Principles
Five sentences I'd defend in argument.
There are five sentences I would defend in argument. They are the bones of everything that follows. I have tried, over many years, to find shorter ones — but each one has earned its length.
Make it small enough to start
The largest sin in this craft is grandeur. Not because grandeur is bad, but because it is paralysing. A project that is too big to start cannot be finished, however hard one labours; the work happens in the head, not on the page, and at the head’s leisure. Make it small enough to start. The first version should be embarrassing. The embarrassment will pass; the project will not.

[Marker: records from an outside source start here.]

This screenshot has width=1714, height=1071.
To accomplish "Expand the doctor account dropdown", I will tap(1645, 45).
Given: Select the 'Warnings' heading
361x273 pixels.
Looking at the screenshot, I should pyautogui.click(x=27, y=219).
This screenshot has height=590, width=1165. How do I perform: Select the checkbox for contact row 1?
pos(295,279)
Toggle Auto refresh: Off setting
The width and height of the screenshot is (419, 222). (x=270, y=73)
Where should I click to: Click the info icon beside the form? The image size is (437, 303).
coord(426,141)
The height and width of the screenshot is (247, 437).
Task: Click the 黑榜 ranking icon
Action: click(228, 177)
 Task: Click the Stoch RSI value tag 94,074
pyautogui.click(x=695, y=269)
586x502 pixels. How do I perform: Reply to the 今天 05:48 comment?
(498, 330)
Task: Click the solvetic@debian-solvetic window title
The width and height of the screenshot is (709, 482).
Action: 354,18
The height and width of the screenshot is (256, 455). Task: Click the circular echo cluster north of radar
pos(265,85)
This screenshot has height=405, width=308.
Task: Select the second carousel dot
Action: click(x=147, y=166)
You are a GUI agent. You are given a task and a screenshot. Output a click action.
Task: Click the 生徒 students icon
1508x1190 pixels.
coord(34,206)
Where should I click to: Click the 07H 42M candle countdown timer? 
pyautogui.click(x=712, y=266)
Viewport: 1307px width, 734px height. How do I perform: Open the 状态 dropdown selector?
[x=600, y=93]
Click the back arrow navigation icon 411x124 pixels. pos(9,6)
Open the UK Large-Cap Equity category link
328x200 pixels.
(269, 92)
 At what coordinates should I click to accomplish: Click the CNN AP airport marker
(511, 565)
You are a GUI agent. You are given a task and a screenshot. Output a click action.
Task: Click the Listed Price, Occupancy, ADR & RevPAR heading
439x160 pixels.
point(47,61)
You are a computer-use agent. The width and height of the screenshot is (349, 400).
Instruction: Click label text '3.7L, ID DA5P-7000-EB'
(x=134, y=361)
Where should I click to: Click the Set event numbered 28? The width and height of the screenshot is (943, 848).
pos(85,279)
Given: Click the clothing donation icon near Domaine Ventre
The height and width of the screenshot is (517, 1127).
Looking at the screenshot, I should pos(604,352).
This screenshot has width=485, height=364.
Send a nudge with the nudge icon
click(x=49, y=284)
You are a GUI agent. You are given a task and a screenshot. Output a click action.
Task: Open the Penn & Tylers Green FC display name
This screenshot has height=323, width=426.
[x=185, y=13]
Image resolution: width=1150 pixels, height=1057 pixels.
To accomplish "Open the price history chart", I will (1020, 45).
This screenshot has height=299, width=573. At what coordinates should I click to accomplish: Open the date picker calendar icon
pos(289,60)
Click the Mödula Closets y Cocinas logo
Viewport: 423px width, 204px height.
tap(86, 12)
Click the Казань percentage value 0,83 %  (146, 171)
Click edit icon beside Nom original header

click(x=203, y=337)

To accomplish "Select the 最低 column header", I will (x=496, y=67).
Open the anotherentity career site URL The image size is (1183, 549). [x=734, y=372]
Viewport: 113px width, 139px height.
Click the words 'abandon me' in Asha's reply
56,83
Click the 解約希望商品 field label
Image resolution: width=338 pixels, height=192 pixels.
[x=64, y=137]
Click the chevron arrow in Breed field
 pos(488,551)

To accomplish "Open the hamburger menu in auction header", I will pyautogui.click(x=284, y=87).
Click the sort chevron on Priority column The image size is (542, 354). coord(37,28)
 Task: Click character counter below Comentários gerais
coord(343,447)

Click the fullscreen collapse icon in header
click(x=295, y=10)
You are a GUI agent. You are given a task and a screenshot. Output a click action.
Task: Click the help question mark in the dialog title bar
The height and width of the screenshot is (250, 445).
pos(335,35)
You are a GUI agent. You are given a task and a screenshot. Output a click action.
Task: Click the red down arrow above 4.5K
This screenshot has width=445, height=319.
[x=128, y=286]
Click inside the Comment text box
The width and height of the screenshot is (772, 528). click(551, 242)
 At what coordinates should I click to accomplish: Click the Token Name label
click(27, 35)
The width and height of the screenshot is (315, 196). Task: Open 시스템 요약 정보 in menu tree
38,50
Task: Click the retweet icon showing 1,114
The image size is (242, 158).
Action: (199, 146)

Show it before you want to
Almost everyone shows their work too late. By the time it feels ready, you have spent too long making it confirm your own assumptions. Hand it over while you can still hear someone else clearly. The right time to show a draft is the moment you would rather not.
Subtract before you add
Every iteration brings the temptation to add. The discipline is to remove first. If a thing has any complexity, it has at least one ornament that does not earn its place; find that ornament before you bring in the next one. The best work is small not because the maker had nothing more to say but because they cut what wasn’t load-bearing.
Trust the apparatus
A craft is partly a set of objects: tools, references, a shelf of books you reach for. The apparatus exists so the maker doesn’t have to decide everything from scratch every day. Trust it. Don’t reinvent. The apparatus is a promise from the past version of yourself to the present one — that you’ve already worked through this.
Leave more than you took
This last one isn’t tactical. It is a sentiment, and an instruction: when you finish a project, the field you found should be richer than when you arrived. A note in a margin, a tool sharpened, a young person taught. The work is yours; the craft is borrowed.